One of the areas of theological reflection that I have been thinking about lately is the interface between what we think the Bible is and what it says it is. Evangelicals have come up with very clear formulations of what they think the Bible should be, or rather, what an inspired, authoritative book should look like. Inerrancy debates are looming up all over the place, and part of the debate is exactly about one’s presupposition of the nature of Scripture. Although “inerrancy battles” are mostly fought within evangelicalism, I have come to realize more and more that the assumptions that often fuel the epistemological, pre-suppositional and theological fire of these discussions are not privy to fundamentalists and a certain cross-section of evangelicals. The same question-begging assumptions come from the academia, and the presently raging debates are bringing these to light in more nuanced ways.

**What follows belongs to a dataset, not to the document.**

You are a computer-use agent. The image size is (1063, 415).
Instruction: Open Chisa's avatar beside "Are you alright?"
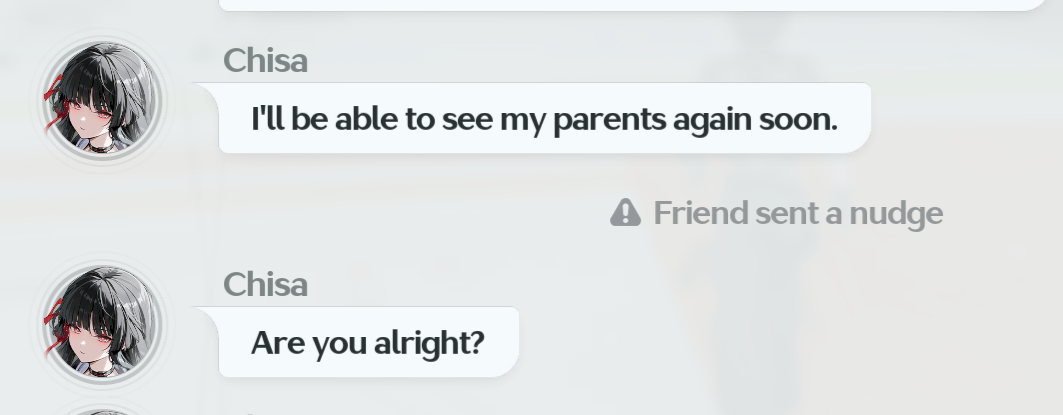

James Kugel in his How to Read the Bible: A Guide to Scripture Then and Now concludes his chapter on the Decalogue (Ten Commandments) with what scholars see as the incompatibility of the human elements they find in a text that is taken to be divine. After showing why scholars think that the command not to make any images was inserted at later period (which does not imply that it did not exist early on), he writes the following:
[The Decalogue’s] very form now appears to most scholars to assimilate them to the covenant stipulations found in old Hittite and other ancient Near Eastern treaties. This fact itself raises disturbing questions about the divine origin of these laws. For why should God, in this crucial act of binding the people of Israel to Himself, have chosen to rely on an utterly human set of conventions instead of going about things in some very different, divine sort of way? (p. 259, my emphasis)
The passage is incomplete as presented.